El rol de la alimentación
Para el especialista, “si yo me alimento mejor seguramente mi sistema inmunológico va a estar más fortalecido y voy a poder hacer frente mejor a cualquier situación que se me cruce”, y describió que “hoy vemos que hay bastantes trastornos alimentarios, sobre todo en la edad pediátrica, que se han visibilizado pos pandemia y es algo complejo”.
Y en este punto enumeró la mala alimentación, comer a deshora, no saludable, falta de ejercicio, de actividad física, entendiendo que “todas esas cuestiones van constituyendo distintos grados de riesgo para enfermarnos con cosas que pueden ser más sencillas y pasarlo un poco peor, de alguna manera”.
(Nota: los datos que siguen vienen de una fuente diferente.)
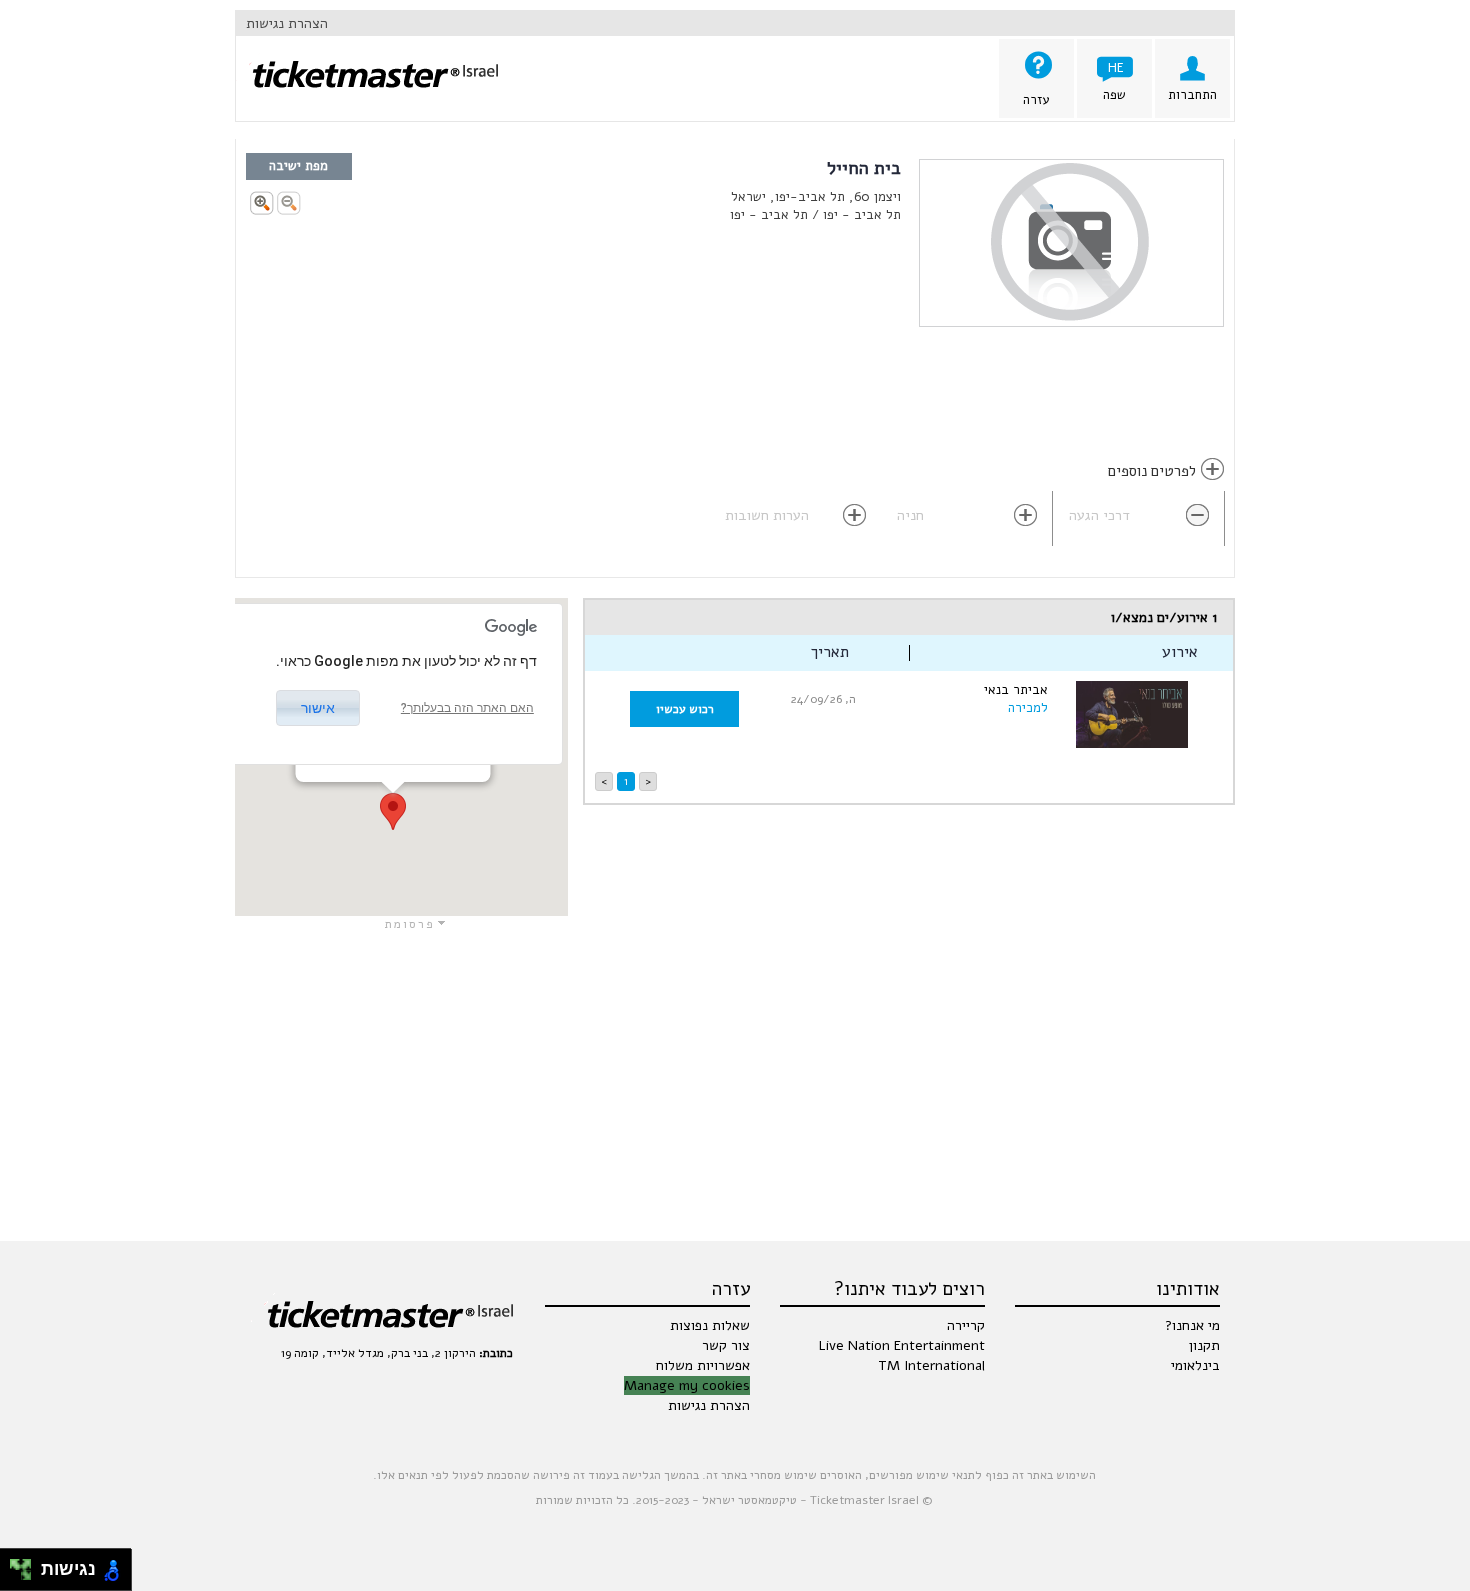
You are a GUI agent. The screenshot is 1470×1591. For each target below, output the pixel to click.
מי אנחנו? (1192, 1325)
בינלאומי (1195, 1365)
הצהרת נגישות (287, 23)
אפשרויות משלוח (703, 1365)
La carga genética en enfermedades respiratorias
Romagnoli explicó que hay algunas enfermedades que son genéticas per se, se trata de “una alteración en algún cromosoma que genera una determinada enfermedad y hay otras enfermedades, como por ejemplo el asma en la cual la carga familiar, hereditaria, suele tener un rol muy importante”.
Qué es el asma?
El asma “es la obstrucción de los bronquios que mejoran solos o con medicación, a través del tratamiento broncodilatador”, especificó el médico neumonólogo infantil, y agregó que “el diagnóstico es de tipo clínico, no hay ningún estudio o prueba de laboratorio que uno pueda mandar a hacer a un paciente que diga eso no es asma”, por eso manifestó que “es algo que el médico tiene que pensar en el consultorio, evaluando al paciente, su historia familiar, perinatal, descartando algunas otras enfermedades que pueden parecer y no serlo y se llega al diagnóstico del asma”.
El especialista subrayó que “a veces puede ser fácil el diagnóstico pero uno tiene que estar seguro que lo que va a tratar es asma y no otra cosa”, al tiempo que indicó que “un 20 por ciento de los pacientes pediátricos tiene asma”.
El profesional manifestó que “es una enfermedad que con el correr del tiempo la mayoría de las veces se cura, y se cura sola. El tratamiento es muy efectivo, seguro, no tiene efectos adversos” y explicó que “es una enfermedad más relacionada con el desarrollo, con la respuesta exagerada que tienen los bronquios sobre todo en la primera parte de la vida, con la cantidad de infecciones respiratorias en esa etapa”.